I'm stealing a few minutes to write this as I feel guilty for the basket of washing that hasn't been folded yet, and wondering how long I can go to the gym for before Fringe Festival rehearsals this afternoon. And then I think, stuff it, I just want to write a few words. While listening to a podcast of course. And the dishwasher is on. I've taken an hour this morning to send off $3500 worth of invoices while eating breakfast. I'm the queen of multitasking.
I was reading an interesting article on blogger burnout last week.
"A tricky thing to avoid as a full-time blogger, considering that the Internet never sleeps, readers want fresh content daily and new social media platforms must be mastered and added to the already demanding workload. Add to that the economic challenges of blogging full time. "
Sometimes I feel this way. Each blog post is more than the writing. There's research, back linking, proofing, social media promotion and something I'm really bad at - replying to the lovely comments.
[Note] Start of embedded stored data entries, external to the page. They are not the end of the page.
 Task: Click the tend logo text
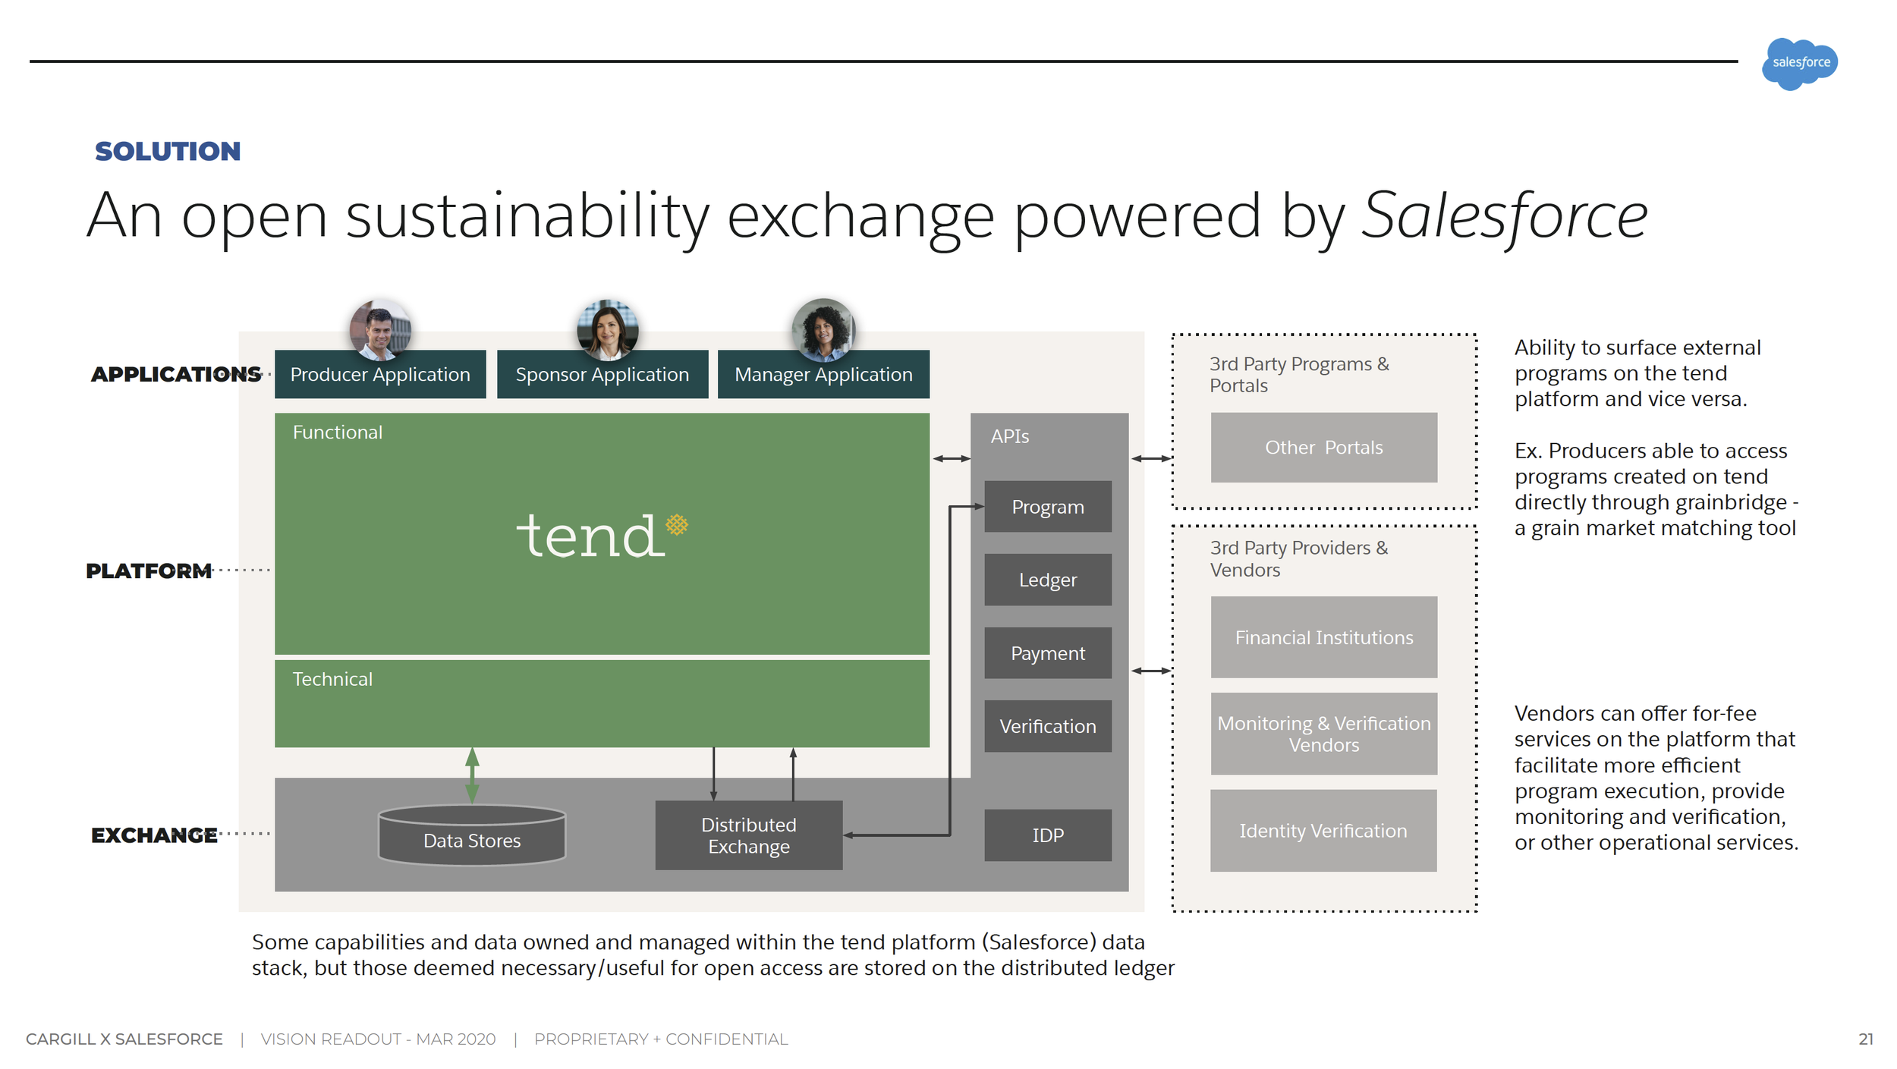[x=589, y=536]
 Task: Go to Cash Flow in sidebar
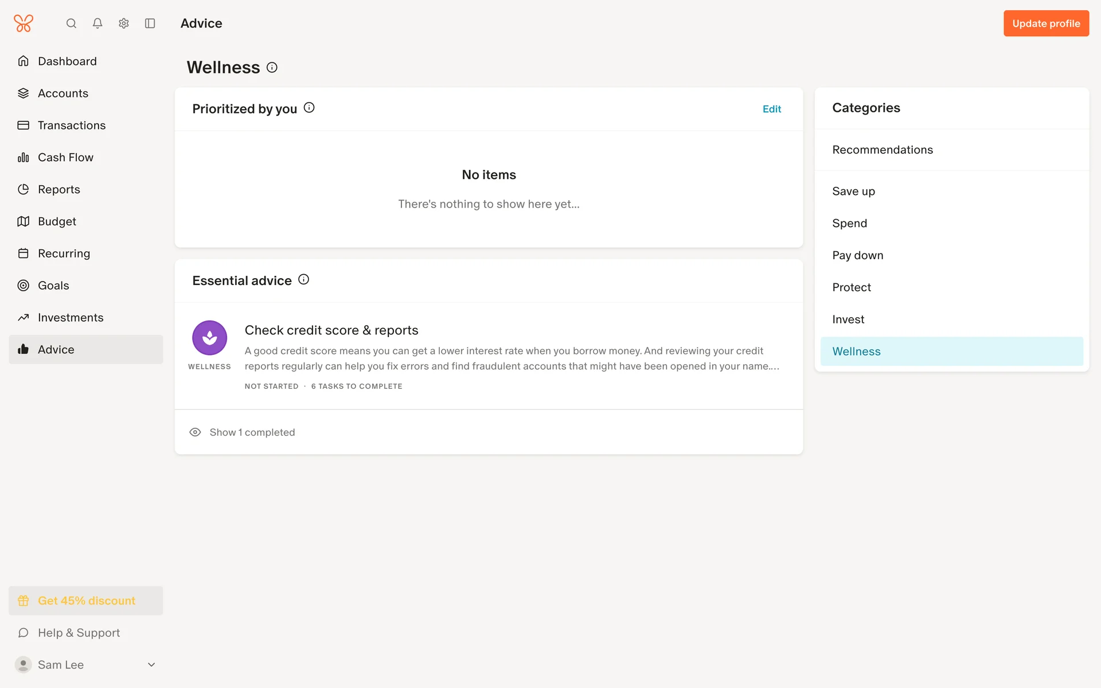point(65,157)
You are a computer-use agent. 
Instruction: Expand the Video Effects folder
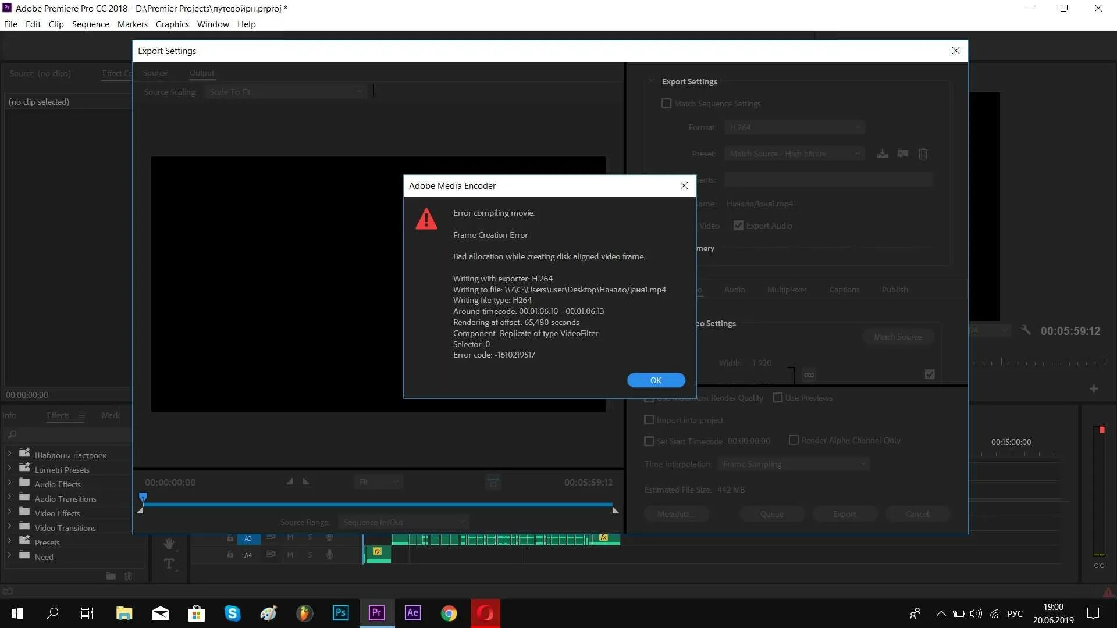[x=9, y=513]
I feel the pressure to create new and interesting (and good quality) content on a regular basis. I want each blog post to move a reader. I want to write well enough to be republished. I place ridiculous pressure on myself. Of course, the world won't stop if I don't blog, but bloggers are being encouraged to write regularly and consistently so readers know when to expect a new post. I could just get over myself and realise that people aren't relying on my blog, and reassure myself that I will pick up writing again next week - it's my passion, how could I leave it for too long?
I also get this unnecessary worry that the more I write about appearance diversity, the more people will be bored by my incessant activism, or think I'm overreacting. I get messages telling me that I should see each encounter of having my appearance questioned as an opportunity to educate, or that I'm being defensive or that these encounters are not an intrusion but a part of life that I should expect. The truth is, I'd rather educate on my own terms - here - rather than having my day interrupted to satisfy a stranger's curiousity. And that's ok. And I know putting myself out there for comment through this blog is my choice, but I really don't want to be made to feel I'm overreacting or imagining things when I write about them.
Blogging is hard work - it takes time and work to build a community of followers, and while there are infinite topics to write about, my time is finite. I'm tired. So this week I'm going to take a break from the blog. I just don't have the energy to write. You can catch me on Facebook, and Instagram to see what's going on in my life.
Thank you for your constant support, see you in October!
Do you feel burnt out by blogging sometimes? How do you overcome it?